Eclipsing ternary star system in constellation Cygnus

CG Cygni is a ternary star system composed of main-sequence stars in the constellation of Cygnus about 320 light years away.
== System ==
The star CG Cygni A (BD+34 4217A) itself is a close binary system with ongoing mass transfer between components. The orbital period of the binary is currently increasing. An additional third body (either star or planet) was suspected to exist in the system with an orbital period of 15.9-51 years, creating cyclic period variations of the binary.
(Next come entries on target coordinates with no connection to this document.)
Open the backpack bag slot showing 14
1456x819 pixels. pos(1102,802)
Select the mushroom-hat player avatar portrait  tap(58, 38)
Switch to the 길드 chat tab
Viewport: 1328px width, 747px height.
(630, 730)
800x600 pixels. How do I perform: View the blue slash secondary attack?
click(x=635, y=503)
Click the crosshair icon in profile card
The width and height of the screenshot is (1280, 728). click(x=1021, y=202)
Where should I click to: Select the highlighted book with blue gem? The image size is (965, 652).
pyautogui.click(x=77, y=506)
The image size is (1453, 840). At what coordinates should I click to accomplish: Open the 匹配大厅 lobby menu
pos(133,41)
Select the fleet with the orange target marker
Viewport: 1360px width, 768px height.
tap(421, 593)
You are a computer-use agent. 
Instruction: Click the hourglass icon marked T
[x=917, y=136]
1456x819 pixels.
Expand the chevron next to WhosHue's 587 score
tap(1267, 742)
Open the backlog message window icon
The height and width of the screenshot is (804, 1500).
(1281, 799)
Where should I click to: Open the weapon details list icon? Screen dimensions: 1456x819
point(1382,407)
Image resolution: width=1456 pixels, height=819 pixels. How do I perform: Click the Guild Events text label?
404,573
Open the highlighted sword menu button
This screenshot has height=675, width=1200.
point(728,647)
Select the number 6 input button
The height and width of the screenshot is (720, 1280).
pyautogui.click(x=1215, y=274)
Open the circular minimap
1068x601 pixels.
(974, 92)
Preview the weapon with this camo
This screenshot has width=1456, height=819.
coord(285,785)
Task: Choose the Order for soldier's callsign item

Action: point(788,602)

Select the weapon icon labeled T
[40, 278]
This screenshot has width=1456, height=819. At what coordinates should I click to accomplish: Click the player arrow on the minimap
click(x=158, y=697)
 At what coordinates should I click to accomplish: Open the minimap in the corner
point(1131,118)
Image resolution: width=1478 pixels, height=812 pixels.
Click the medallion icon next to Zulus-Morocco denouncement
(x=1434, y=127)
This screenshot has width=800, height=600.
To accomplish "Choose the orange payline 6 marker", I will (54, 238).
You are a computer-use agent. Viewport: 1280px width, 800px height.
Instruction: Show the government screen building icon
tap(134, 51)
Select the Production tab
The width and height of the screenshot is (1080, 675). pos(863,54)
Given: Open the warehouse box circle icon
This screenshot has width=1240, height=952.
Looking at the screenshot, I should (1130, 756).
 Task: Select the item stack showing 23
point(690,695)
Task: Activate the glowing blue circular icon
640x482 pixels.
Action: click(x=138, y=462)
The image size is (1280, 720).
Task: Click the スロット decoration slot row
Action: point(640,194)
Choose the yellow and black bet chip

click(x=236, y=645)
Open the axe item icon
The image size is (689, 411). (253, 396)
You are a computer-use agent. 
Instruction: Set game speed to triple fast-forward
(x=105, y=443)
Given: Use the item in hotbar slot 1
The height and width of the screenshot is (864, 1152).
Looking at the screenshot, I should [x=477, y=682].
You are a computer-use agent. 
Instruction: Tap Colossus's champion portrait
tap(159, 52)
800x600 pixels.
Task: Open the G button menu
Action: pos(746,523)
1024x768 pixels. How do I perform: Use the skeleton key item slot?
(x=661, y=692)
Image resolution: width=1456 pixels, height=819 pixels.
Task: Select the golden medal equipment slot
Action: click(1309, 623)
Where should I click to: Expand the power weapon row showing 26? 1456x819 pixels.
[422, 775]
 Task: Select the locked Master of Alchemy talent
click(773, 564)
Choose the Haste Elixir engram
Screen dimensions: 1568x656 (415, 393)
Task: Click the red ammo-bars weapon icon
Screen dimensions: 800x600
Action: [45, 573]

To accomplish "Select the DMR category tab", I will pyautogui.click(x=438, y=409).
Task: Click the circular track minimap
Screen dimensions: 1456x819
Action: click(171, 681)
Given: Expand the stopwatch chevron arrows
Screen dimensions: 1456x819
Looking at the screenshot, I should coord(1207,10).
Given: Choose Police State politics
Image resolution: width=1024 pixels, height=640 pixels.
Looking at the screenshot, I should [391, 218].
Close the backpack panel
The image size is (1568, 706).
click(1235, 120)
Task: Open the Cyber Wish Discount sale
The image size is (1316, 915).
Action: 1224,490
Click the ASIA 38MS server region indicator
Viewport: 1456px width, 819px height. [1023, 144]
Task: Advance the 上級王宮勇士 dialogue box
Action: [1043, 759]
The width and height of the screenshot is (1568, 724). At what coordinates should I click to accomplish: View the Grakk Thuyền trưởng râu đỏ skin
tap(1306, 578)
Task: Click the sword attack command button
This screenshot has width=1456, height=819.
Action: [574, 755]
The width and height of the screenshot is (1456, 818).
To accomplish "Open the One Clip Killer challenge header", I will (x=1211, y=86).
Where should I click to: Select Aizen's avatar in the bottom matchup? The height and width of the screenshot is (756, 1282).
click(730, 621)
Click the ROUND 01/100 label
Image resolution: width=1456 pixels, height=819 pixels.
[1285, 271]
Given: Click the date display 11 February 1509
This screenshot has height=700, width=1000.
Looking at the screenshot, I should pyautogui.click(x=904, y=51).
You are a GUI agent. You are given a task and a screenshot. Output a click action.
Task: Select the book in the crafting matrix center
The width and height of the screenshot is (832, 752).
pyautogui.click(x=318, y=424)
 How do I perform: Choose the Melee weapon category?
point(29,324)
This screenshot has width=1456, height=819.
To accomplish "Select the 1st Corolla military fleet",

It was finally confirmed as the star CG Cygni B (BD+34 4217B) in 2020, at a 1.16 arcsecond separation from the primary.

== Properties ==
The primary, BD+34 4217Aa, has a large number of starspots covering up to 18% of its surface. These are located in low latitudes, usually perpendicular to the line connecting the stars Aa and Ab, although reversal of the starspots positions was detected in 1991, 2003 and 2008.